Eugenie „Genia“ Schwarzwald (gebürtige Nussbaum, auch Nußbaum geschrieben; * 4. Juli 1872 in Polupanowka bei Tarnopol, Galizien, Österreich-Ungarn; † 7. August 1940 in Zürich, Schweiz) war eine österreichische Pädagogin, Sozialreformerin und Frauenrechtsaktivistin, die insbesondere als Pionierin in der Mädchenbildung bekannt ist. Sie war die Schwester von Anton Norst (eigentlich Isidor Nussbaum).

Leben und Wirken

Als Tochter von Leo und Ester Nussbaum (Nußbaum) im Kronland Galizien geboren, absolvierte sie Schulen in Czernowitz und besuchte eine Lehrerinnenbildungsanstalt, bevor sie von 1895 bis 1900 Germanistik (Nebenfächer Anglistik, Philosophie und Pädagogik) an der Universität Zürich studierte, der damals einzigen Hochschule im deutschsprachigen Raum, die Frauen zum regulären Studium zuließ. Sie wurde am 30. Juli 1900 als eine der ersten Österreicherinnen mit der Dissertation „Metapher und Gleichnis bei Berthold von Regensburg“ zum Dr. phil. promoviert.

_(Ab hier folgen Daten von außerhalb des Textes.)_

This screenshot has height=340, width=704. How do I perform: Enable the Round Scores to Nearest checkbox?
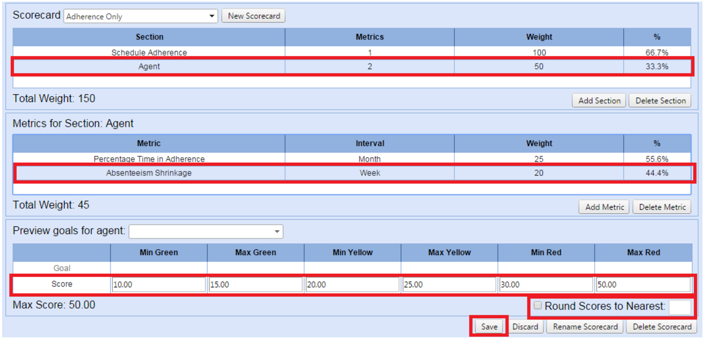537,306

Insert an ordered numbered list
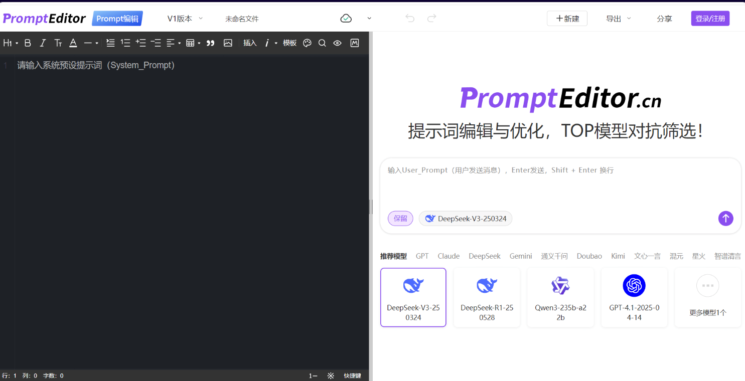pos(125,43)
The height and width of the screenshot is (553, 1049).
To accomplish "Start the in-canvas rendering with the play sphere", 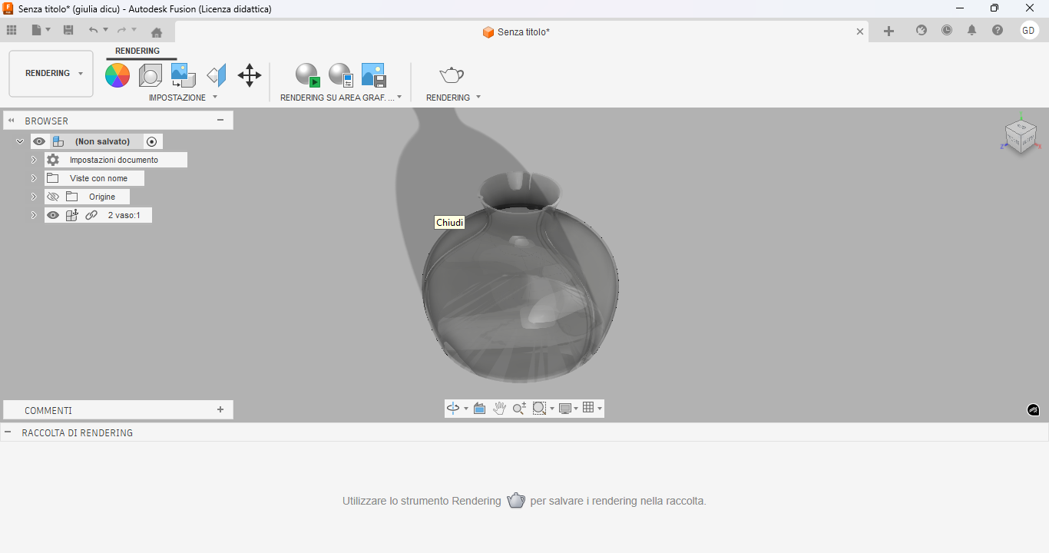I will (x=307, y=74).
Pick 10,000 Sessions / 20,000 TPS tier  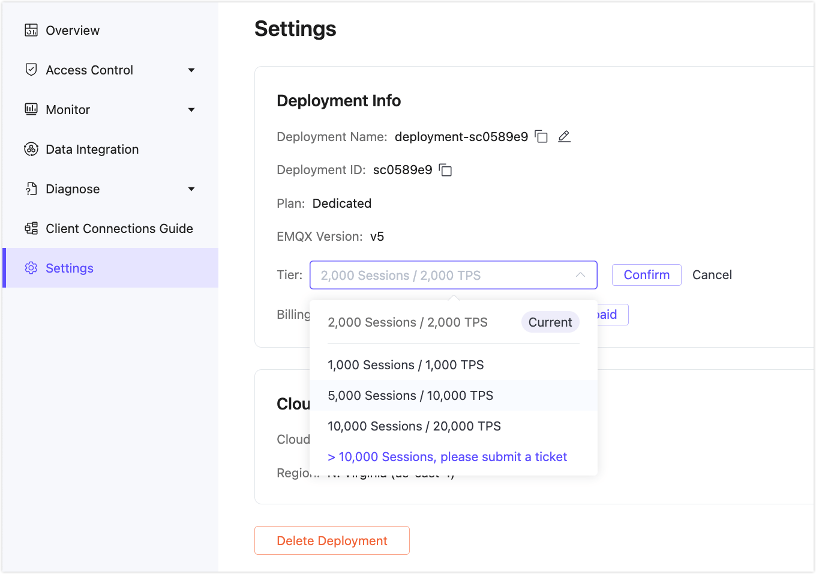tap(414, 426)
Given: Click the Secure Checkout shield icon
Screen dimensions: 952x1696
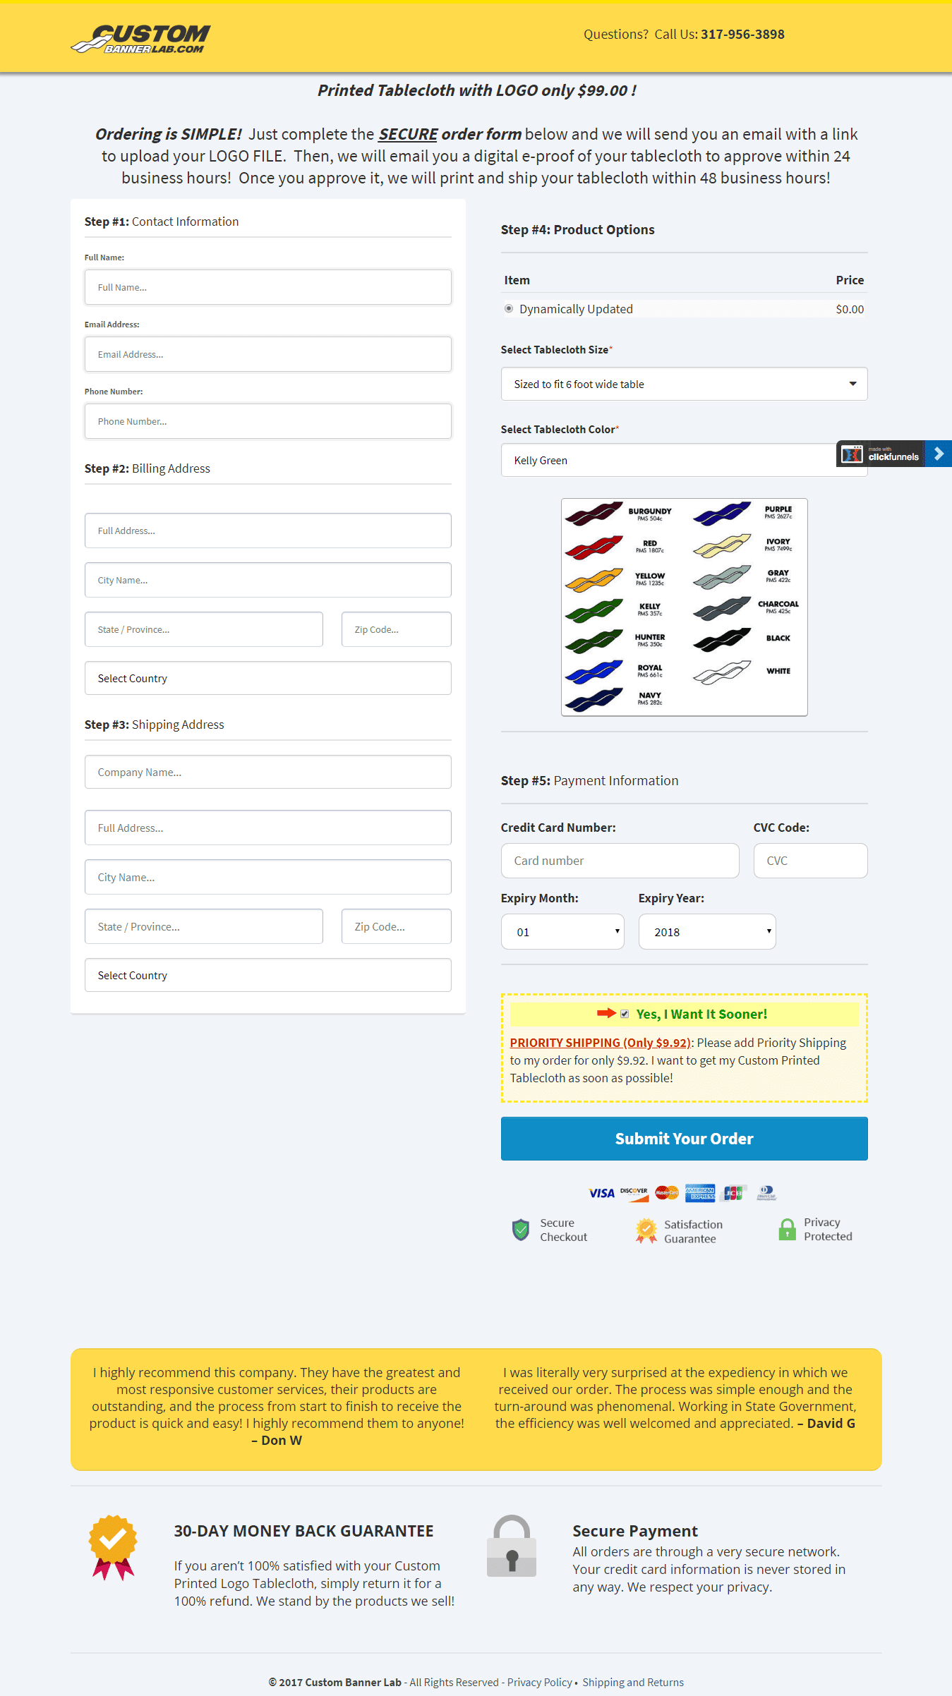Looking at the screenshot, I should click(521, 1230).
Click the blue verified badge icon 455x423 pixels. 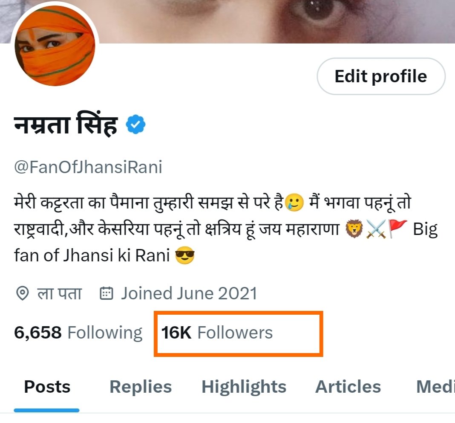click(x=135, y=125)
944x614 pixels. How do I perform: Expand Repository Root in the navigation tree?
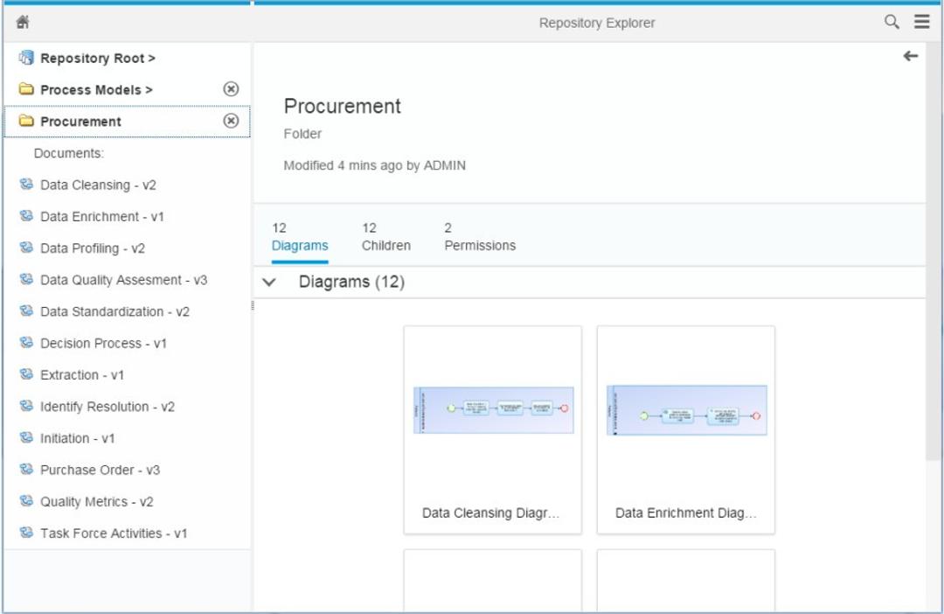pos(90,58)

Eugenie Schwarzwald (1872–1940) Pädagogin, Frauenrechtsaktivistin
Eugenie Schwarzwald

Schwarzwaldschule

Nach ihrer Heirat am 16. Dezember 1900 mit Hermann Schwarzwald lebte sie in Wien und übernahm dort am 1. Oktober 1901[1] von Eleonore Jeiteles (1841–1918) das Mädchenlyzeum am Franziskanerplatz 5. Das k.k. Ministerium für Cultus und Unterricht erteilte ihr aber nur eine Genehmigung für drei Jahre zur provisorischen Leitung der Schule („provisorische Direktorin“ aufgrund eines Erlasses vom 11. Oktober 1901; Unterrichtsfach Deutsch).[2] Im Schuljahr 1904/05 bestand das 1888 eröffnete stehende Lyzeum, das seit November 1905 Öffentlichkeitsrecht genoss,[3] aus sechs Klassen, an denen 162 Mädchen von zehn Lehrern sowie zwölf Lehrerinnen unterrichtet wurden.[4] Eugenie Schwarzwald war Verfechterin der Koedukation; sie vertrat die Ansicht, diese „würde die Mädchen klüger und die Knaben gesitteter machen“.[5] Auch spezielle Hochschulen für Frauen lehnte sie ab.[5] Nach Ansicht von Ellen Key war das von Eugenie Schwarzwald geleitete Lyzeum „eine der vornehmsten und bestgeleiteten Mädchenschulen“.[6]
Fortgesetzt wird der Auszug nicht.